══ Records for the task ══

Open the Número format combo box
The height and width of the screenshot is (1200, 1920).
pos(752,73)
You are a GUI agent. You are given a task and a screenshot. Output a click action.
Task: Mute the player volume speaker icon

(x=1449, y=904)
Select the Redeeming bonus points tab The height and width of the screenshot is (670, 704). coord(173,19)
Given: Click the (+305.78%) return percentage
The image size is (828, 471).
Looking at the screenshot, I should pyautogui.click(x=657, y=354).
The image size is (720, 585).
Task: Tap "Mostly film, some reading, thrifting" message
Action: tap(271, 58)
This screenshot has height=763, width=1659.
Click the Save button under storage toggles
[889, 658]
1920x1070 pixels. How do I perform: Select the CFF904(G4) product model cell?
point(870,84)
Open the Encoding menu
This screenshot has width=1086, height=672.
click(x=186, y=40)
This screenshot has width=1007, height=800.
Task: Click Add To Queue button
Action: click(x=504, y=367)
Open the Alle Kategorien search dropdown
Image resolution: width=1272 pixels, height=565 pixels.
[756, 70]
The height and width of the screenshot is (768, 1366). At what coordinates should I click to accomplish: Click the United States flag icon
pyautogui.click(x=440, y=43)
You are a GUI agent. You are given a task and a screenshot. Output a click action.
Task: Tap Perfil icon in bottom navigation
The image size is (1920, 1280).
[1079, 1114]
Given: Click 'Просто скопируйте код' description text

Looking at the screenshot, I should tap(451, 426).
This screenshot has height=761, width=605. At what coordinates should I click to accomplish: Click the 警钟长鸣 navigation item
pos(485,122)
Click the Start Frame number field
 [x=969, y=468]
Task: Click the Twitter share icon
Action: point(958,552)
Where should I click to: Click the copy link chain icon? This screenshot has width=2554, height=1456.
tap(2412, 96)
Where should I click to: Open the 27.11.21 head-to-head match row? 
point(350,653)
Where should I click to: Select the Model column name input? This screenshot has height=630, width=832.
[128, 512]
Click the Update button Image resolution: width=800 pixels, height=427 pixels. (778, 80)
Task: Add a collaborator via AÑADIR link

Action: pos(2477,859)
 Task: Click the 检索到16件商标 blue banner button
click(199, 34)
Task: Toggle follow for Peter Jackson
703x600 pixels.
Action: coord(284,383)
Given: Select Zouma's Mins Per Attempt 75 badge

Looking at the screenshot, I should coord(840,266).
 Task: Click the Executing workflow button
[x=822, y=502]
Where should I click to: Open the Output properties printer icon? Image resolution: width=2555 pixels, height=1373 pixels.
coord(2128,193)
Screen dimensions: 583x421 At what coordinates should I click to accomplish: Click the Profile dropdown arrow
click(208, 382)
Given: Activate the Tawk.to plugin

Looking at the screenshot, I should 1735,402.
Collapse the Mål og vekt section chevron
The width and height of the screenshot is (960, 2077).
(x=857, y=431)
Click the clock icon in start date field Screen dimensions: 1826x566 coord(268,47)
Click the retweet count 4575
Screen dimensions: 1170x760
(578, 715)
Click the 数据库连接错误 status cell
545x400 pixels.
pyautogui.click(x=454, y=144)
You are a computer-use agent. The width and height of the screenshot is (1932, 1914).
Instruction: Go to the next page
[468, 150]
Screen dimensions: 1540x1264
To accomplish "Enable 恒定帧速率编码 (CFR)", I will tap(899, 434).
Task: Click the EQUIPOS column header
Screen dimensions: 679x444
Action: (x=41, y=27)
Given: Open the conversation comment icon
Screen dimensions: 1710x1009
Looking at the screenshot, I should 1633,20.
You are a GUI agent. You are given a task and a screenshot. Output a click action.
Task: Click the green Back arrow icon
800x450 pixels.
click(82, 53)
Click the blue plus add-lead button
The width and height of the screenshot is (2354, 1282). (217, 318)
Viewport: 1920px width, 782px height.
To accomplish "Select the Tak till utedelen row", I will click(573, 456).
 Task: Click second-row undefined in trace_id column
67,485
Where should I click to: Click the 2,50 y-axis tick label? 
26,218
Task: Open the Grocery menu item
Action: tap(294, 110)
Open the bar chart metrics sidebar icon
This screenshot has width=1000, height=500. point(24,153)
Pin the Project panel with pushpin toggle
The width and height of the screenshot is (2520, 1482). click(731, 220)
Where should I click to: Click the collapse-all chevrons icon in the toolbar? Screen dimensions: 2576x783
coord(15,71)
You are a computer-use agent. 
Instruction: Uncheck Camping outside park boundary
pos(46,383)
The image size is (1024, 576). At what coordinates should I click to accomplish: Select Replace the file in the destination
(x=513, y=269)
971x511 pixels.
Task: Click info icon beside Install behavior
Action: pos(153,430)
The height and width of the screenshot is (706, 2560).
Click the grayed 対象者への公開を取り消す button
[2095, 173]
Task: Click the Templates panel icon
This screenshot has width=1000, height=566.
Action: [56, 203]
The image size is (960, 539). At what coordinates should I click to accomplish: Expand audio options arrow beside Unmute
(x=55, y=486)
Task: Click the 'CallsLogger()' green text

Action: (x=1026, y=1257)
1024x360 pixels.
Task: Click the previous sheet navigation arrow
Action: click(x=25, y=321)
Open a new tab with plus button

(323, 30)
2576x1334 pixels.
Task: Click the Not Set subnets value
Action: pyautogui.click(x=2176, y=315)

═══

* **Your goal**
Please give the listing above again, switching "Templates panel" to "Layers panel" and leaving everything else unchanged.

* **Correct result**
Open the Número format combo box
The height and width of the screenshot is (1200, 1920).
pos(752,73)
You are a GUI agent. You are given a task and a screenshot. Output a click action.
Task: Mute the player volume speaker icon

(x=1449, y=904)
Select the Redeeming bonus points tab The height and width of the screenshot is (670, 704). coord(173,19)
Given: Click the (+305.78%) return percentage
The image size is (828, 471).
Looking at the screenshot, I should pyautogui.click(x=657, y=354).
The image size is (720, 585).
Task: Tap "Mostly film, some reading, thrifting" message
Action: tap(271, 58)
This screenshot has height=763, width=1659.
Click the Save button under storage toggles
[889, 658]
1920x1070 pixels. How do I perform: Select the CFF904(G4) product model cell?
point(870,84)
Open the Encoding menu
This screenshot has width=1086, height=672.
click(x=186, y=40)
This screenshot has width=1007, height=800.
Task: Click Add To Queue button
Action: click(x=504, y=367)
Open the Alle Kategorien search dropdown
Image resolution: width=1272 pixels, height=565 pixels.
[756, 70]
The height and width of the screenshot is (768, 1366). At what coordinates should I click to accomplish: Click the United States flag icon
pyautogui.click(x=440, y=43)
You are a GUI agent. You are given a task and a screenshot. Output a click action.
Task: Tap Perfil icon in bottom navigation
The image size is (1920, 1280).
[1079, 1114]
Given: Click 'Просто скопируйте код' description text

Looking at the screenshot, I should tap(451, 426).
This screenshot has height=761, width=605. At what coordinates should I click to accomplish: Click the 警钟长鸣 navigation item
pos(485,122)
Click the Start Frame number field
 [x=969, y=468]
Task: Click the Twitter share icon
Action: point(958,552)
Where should I click to: Click the copy link chain icon? This screenshot has width=2554, height=1456.
tap(2412, 96)
Where should I click to: Open the 27.11.21 head-to-head match row? 
point(350,653)
Where should I click to: Select the Model column name input? This screenshot has height=630, width=832.
[128, 512]
Click the Update button Image resolution: width=800 pixels, height=427 pixels. (778, 80)
Task: Add a collaborator via AÑADIR link

Action: pos(2477,859)
 Task: Click the 检索到16件商标 blue banner button
click(199, 34)
Task: Toggle follow for Peter Jackson
703x600 pixels.
Action: coord(284,383)
Given: Select Zouma's Mins Per Attempt 75 badge

Looking at the screenshot, I should coord(840,266).
 Task: Click the Executing workflow button
[x=822, y=502]
Where should I click to: Open the Output properties printer icon? Image resolution: width=2555 pixels, height=1373 pixels.
coord(2128,193)
Screen dimensions: 583x421 At what coordinates should I click to accomplish: Click the Profile dropdown arrow
click(208, 382)
Given: Activate the Tawk.to plugin

Looking at the screenshot, I should 1735,402.
Collapse the Mål og vekt section chevron
The width and height of the screenshot is (960, 2077).
(x=857, y=431)
Click the clock icon in start date field Screen dimensions: 1826x566 coord(268,47)
Click the retweet count 4575
Screen dimensions: 1170x760
(578, 715)
Click the 数据库连接错误 status cell
545x400 pixels.
pyautogui.click(x=454, y=144)
You are a computer-use agent. The width and height of the screenshot is (1932, 1914).
Instruction: Go to the next page
[468, 150]
Screen dimensions: 1540x1264
To accomplish "Enable 恒定帧速率编码 (CFR)", I will tap(899, 434).
Task: Click the EQUIPOS column header
Screen dimensions: 679x444
Action: (x=41, y=27)
Given: Open the conversation comment icon
Screen dimensions: 1710x1009
Looking at the screenshot, I should 1633,20.
You are a GUI agent. You are given a task and a screenshot. Output a click action.
Task: Click the green Back arrow icon
800x450 pixels.
click(82, 53)
Click the blue plus add-lead button
The width and height of the screenshot is (2354, 1282). (217, 318)
Viewport: 1920px width, 782px height.
To accomplish "Select the Tak till utedelen row", I will click(573, 456).
 Task: Click second-row undefined in trace_id column
67,485
Where should I click to: Click the 2,50 y-axis tick label? 
26,218
Task: Open the Grocery menu item
Action: tap(294, 110)
Open the bar chart metrics sidebar icon
This screenshot has width=1000, height=500. point(24,153)
Pin the Project panel with pushpin toggle
The width and height of the screenshot is (2520, 1482). click(731, 220)
Where should I click to: Click the collapse-all chevrons icon in the toolbar? Screen dimensions: 2576x783
coord(15,71)
You are a computer-use agent. 
Instruction: Uncheck Camping outside park boundary
pos(46,383)
The image size is (1024, 576). At what coordinates should I click to accomplish: Select Replace the file in the destination
(x=513, y=269)
971x511 pixels.
Task: Click info icon beside Install behavior
Action: pos(153,430)
The height and width of the screenshot is (706, 2560).
Click the grayed 対象者への公開を取り消す button
[2095, 173]
Task: Click the Layers panel icon
This screenshot has width=1000, height=566.
Action: [56, 203]
The image size is (960, 539). At what coordinates should I click to accomplish: Expand audio options arrow beside Unmute
(x=55, y=486)
Task: Click the 'CallsLogger()' green text

Action: (x=1026, y=1257)
1024x360 pixels.
Task: Click the previous sheet navigation arrow
Action: click(x=25, y=321)
Open a new tab with plus button

(323, 30)
2576x1334 pixels.
Task: Click the Not Set subnets value
Action: pyautogui.click(x=2176, y=315)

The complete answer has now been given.